I think the author of Psalm 124 got it upside down. The psalmist wrote, “If the Lord had not been on our side, let Israel now say; if the Lord had not been on our side, when the enemies rose up against us; they would have swallowed us up alive in their fierce anger toward us; … No! No! God was not on their side; the fleeing Hebrew slaves pass through the waters of the sea because they were on God’s side! Moses and Miriam had chosen God’s side.
We meet Miriam and Moses in our first reading. Placed in a papyrus basket with bitumen and pitch, the child floated down the Nile. He was watched over by his sister, Miriam. She followed along the river bank, and inquired of the pharaoh’s daughter, when the baby was retrieved, if a Hebrew nurse was needed. Miriam then went home and reunited the child with his mother as his wet nurse. Miriam as a young girl served her brother, her mother, the pharaoh’s daughter and, most importantly, her God.

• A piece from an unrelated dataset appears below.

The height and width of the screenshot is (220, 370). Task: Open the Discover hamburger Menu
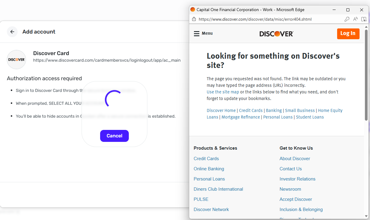pos(203,34)
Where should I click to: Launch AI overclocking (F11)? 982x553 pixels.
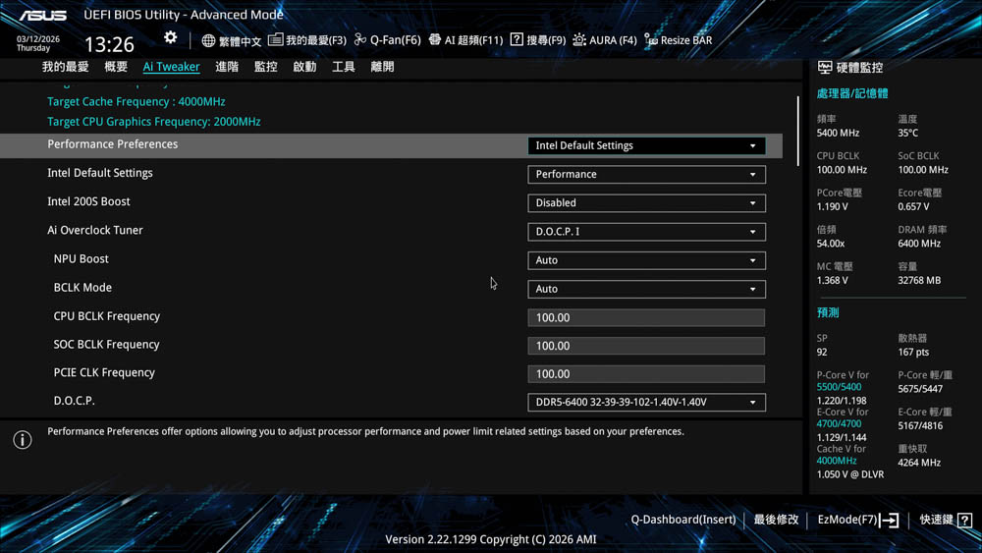pyautogui.click(x=465, y=40)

And let’s not overlook the others who served God, perhaps unknowingly in this story. Shiphrah and Puah, Egyptian midwives (their names are Egyptian, not Hebrew) feared God more than the pharaoh, and birthed Hebrew boys rather than drowning them in the river as the pharaoh commanded. They served God. The daughter of pharaoh also defied him and served God. She rescued the boy and named him Moses, an Egyptian name, even while recognizing his Hebrew heritage. She rescued him and called him her own, bringing him into the royal household. She obeyed God rather than her father.
Miriam, Shiphrah, Puah, and the daughter of pharaoh defied the law of the day and took care of the child of Levites. They defiantly served God. They were empowered by God to serve.
St. Paul in his letter to the congregation in Rome wrote, …” brothers and sisters… present your bodies as a living sacrifice, holy and acceptable to God… discern what is the will of God…” That’s what Miriam, Shiphrah, Puah, and the daughter of pharaoh did. They discerned, and they acted on their discernment.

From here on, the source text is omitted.